Instruct-following capability is enhanced through supervised fine-tuning (SFT), proximal policy optimization (PPO), and direct preference optimization (DPO), relying on a blend of human-labeled, synthetic, and translated datasets. The primary data sources have a cutoff date of October 2023, ensuring that information reflects recent developments up to that point.
Performance Benchmarks and Evaluation
Model evaluation has been conducted across a diverse array of benchmarks, with results published relative to other leading models, such as Mistral-7B-Instruct-v0.3, Llama-3.1-8B-Ins, Gemma-2-9B-Ins, and Gemini 1.5 Flash, as well as recent GPT-4 variants. In these comparisons, Phi-3.5 Mini Instruct demonstrates competitive average scores in reasoning and language understanding, achieves high scores in long context benchmarks like RULER (scoring an average of 84.1 across lengths ranging up to 128,000 tokens), and delivers robust performance in code understanding (with an average score of 77 on RepoQA).
Comprehensive benchmark table detailing the performance of Phi-3.5-mini-instruct versus peer models across reasoning, multilingual, math, long context, and code generation tasks.
On specific regional benchmarks, such as CLIcK for Korean, Phi-3.5 Mini Instruct demonstrates improved language-specific performance relative to prior models, indicating progress in both multilingual and regional task coverage.
Applications, Limitations, and Model Family
Phi-3.5 Mini Instruct is intended for a combination of commercial and research applications, optimized for environments with memory or compute constraints as well as latency-sensitive deployments. Its most effective uses are in tasks requiring reasoning—particularly code, math, and long-context summarization or query answering.
Notable limitations include reduced performance for some lower-resource languages, safety considerations common to language models (such as potential bias or output of inappropriate content), and constraints on factual knowledge storage due to the relatively small parameter size. Information reliability can be enhanced by supplementing the model with retrieval-augmented generation (RAG) pipelines.
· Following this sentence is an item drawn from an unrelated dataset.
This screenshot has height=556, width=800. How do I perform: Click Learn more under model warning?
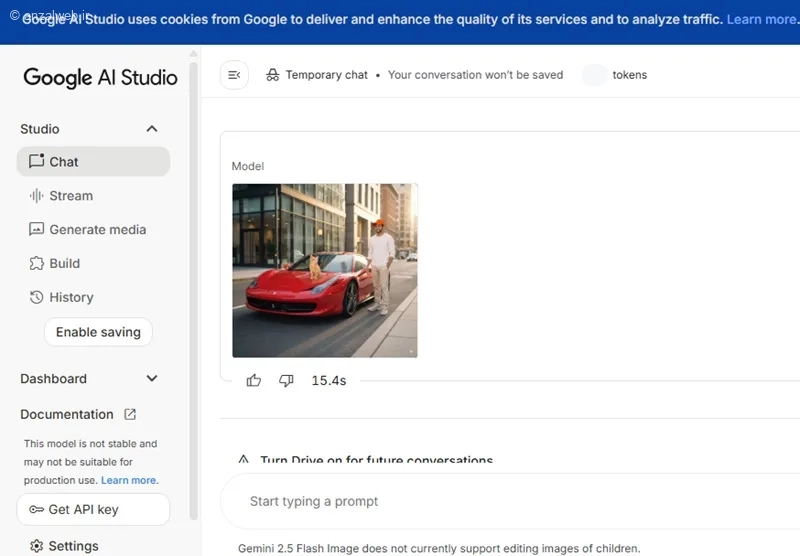(x=129, y=480)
Phi-3.5 Mini Instruct is accompanied by related models in the Phi-3.5 family, including the Phi-3.5-MoE-instruct (a Mixture-of-Experts model with a larger activation set and higher performance for complex tasks) and Phi-3.5-vision-instruct (extending capabilities to multi-frame visual reasoning). The broader family also includes subsequent Phi-4 models directed at multimodal and further advanced language tasks.
The model is released under the MIT license, supporting open usage and research.